Vine de-budding session in an organic vineyard in France

We remove the young shoots that won’t become fruit-bearing as they drain energy from the vines.  In a plot next to our pinot gris vines, there were some unwanted shoots growing from the vine trunks, and so that became our mission for the day.  Stéphane explained that we needed to remove any shoots growing from ground level up till around 20cm.  Above 20 cm, we leave the branches because they can be useful for becoming the new branch left after pruning next year, useful if a branch breaks or has become too old and unproductive.  Any branches that remain are held between the training wires so as to not fall across the row where it would be at risk from being damaged.

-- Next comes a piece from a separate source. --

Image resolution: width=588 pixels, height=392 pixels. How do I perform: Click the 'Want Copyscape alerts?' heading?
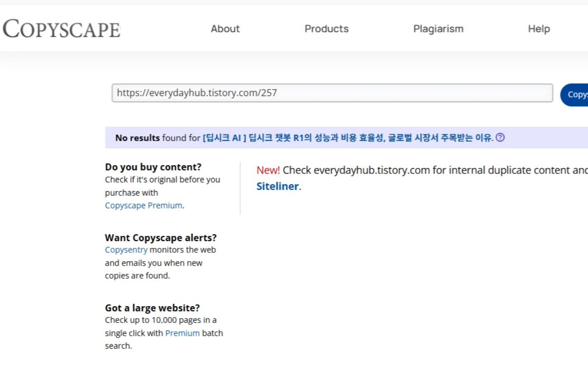tap(160, 238)
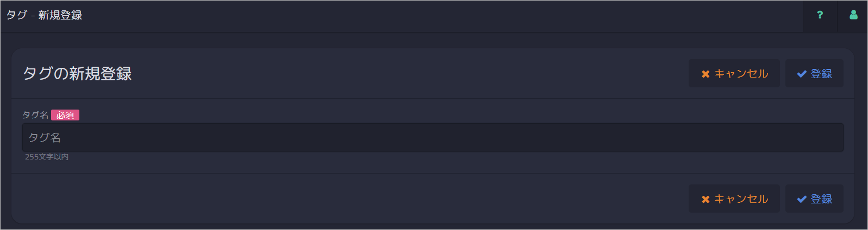
Task: Click the キャンセル text on top button
Action: 741,74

To remove the branch, we slide our finger into the hollow between the branch and trunk, and push downwards until it falls away.  We then spread out to de-bud a row each.  It’s not a very complicated task, but when you’re bent over under a blistering sun, we quickly understood why Stéphane prefers to do so at 5am, and how long it must take to do all of the winery’s vineyards with just 2 or 3 people!   Especially so at the moment, as the vines can grow a couple of centimetres a day, and in a month a whole new branch may have grown and so you have to start again.

adopt a vine and come to help the winemaker in the vineyard

We worked diligently and then returned to the winery for a very well earned wine tasting session.  To start with, Céline served a naturally sparkling Crémant, made using the same method used in champagne but without any liqueur added, making for a drier than normal Crémant.

Visit and tasting in an organic winery in Alsace

We then tasted a Riesling Ortel, a Muscat, and a Pinot Gris Rosenberg to appreciate the diversity of the Alsace grape varietals.  We finished with a Pinot Noir Granit, one of the red wines made at the winery.  We then continued the wine tasting over lunch of a traditional Alsace baeckeofe, regional cheeses, and blueberry tart.

After lunch, we headed into the coolness of the cellar.  It had been redesigned to work using gravity as much as possible from the moment the grapes are put into the press and vats.  We saw the grape press and the room where the wines ferment in century old wooden casks, and the barrel room where the red wines and some of the whites are aged.

Cellar visit and adopt a vine experience in France

The day ended in the wine library where the oldest vintages are stocked, before concluding the day.  We learnt much about nurturing the vines, the winery’s philosophy behind making organic wines, and we met some fascinating people.  Many thanks to Céline and Stéphane for this great moment shared.  We’ll be back for the harvest!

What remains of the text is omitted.